REVIEW: Ida

 

ida

Ida
Directed by: Pawel Pawlikowski
Written by: Pawel Pawlikowski and Rebecca Lenkiewicz
Starring: Agata Trzebuchowska and Agata Kulesza

Pawel Pawlikowski’s Ida is a road movie imbued with a calm, tragic stillness.  The story is set in early 1960s Poland, but its atmosphere is a more timeless evocation of post-World War II pain, where smoky lounge bars feel like a distraction from still unhealed national wounds.  Anna (Agata Trzebuchowska), a novitiate nun preparing to take her vows, is largely sheltered from that world, until she’s instructed to learn more about her past by visiting Wanda (Agata Kulesza), her aunt and only known living relative.

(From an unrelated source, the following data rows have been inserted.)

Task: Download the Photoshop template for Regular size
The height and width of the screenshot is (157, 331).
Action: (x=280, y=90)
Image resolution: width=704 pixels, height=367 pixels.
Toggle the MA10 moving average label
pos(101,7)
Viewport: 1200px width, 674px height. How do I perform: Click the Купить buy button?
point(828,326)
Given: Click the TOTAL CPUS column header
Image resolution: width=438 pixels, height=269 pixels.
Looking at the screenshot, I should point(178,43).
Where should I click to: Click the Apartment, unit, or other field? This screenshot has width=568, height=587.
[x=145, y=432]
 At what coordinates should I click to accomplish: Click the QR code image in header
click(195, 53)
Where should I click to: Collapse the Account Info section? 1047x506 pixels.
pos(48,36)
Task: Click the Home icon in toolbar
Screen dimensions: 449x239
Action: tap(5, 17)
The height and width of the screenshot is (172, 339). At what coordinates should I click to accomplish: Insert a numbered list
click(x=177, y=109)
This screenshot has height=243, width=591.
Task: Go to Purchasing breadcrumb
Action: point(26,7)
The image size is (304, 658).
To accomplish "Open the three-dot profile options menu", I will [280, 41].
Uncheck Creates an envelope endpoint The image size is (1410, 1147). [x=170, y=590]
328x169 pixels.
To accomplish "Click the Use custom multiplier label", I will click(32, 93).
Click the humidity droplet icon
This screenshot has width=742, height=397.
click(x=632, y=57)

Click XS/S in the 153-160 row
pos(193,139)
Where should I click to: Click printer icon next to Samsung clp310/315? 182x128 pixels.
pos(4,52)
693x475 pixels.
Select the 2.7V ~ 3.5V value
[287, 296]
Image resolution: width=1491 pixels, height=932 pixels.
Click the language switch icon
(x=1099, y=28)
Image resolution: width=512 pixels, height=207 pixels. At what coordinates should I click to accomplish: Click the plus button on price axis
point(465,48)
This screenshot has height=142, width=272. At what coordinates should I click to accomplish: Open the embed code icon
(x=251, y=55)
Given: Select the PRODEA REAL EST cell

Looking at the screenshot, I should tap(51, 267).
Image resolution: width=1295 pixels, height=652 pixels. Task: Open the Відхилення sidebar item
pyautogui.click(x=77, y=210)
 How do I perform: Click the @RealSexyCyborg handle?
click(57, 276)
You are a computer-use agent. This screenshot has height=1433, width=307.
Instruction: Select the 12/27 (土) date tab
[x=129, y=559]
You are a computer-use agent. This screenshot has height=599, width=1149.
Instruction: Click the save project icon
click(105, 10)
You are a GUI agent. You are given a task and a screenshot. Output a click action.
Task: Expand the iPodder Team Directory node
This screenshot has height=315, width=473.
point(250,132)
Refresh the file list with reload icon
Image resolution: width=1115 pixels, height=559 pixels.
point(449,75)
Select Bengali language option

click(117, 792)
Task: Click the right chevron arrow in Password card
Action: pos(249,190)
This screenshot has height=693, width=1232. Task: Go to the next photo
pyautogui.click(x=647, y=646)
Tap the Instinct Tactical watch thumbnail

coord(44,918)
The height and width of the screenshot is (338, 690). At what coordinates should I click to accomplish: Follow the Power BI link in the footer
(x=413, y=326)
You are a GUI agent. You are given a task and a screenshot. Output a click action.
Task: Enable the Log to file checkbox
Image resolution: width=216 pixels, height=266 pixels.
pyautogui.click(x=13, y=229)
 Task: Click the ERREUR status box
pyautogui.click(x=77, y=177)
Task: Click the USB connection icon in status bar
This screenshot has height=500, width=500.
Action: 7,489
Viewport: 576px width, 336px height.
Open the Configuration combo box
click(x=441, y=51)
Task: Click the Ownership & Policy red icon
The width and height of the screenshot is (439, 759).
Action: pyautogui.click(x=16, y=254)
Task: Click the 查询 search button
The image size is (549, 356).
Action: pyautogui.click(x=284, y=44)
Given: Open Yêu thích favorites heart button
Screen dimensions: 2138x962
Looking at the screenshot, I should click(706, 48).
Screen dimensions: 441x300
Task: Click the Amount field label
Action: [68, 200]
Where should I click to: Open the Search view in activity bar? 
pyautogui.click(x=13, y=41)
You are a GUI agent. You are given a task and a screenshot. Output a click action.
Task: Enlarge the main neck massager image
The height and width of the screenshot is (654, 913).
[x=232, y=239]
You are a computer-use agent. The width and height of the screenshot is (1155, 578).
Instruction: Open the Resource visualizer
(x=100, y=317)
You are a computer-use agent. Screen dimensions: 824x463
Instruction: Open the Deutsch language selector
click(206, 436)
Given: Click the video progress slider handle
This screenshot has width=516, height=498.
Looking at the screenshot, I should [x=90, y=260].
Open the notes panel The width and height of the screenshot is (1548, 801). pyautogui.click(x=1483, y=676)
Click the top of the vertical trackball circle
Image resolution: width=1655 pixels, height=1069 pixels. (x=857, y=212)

(Spoilers ahead) Not long after she meets Wanda, Anna finds out she’s Jewish, and her real name gives the movie its title. Her family was slaughtered in the war by someone they thought was a friend, and she was spared, taken to a Catholic orphanage as a baby and raised without that knowledge. Throughout the story she is by turns petrified and embarrassed; petrified at the tragic turns of her journey of self-discovery, and embarrassed both by and for her aunt, who lives a very different life than that of a nun-in-waiting.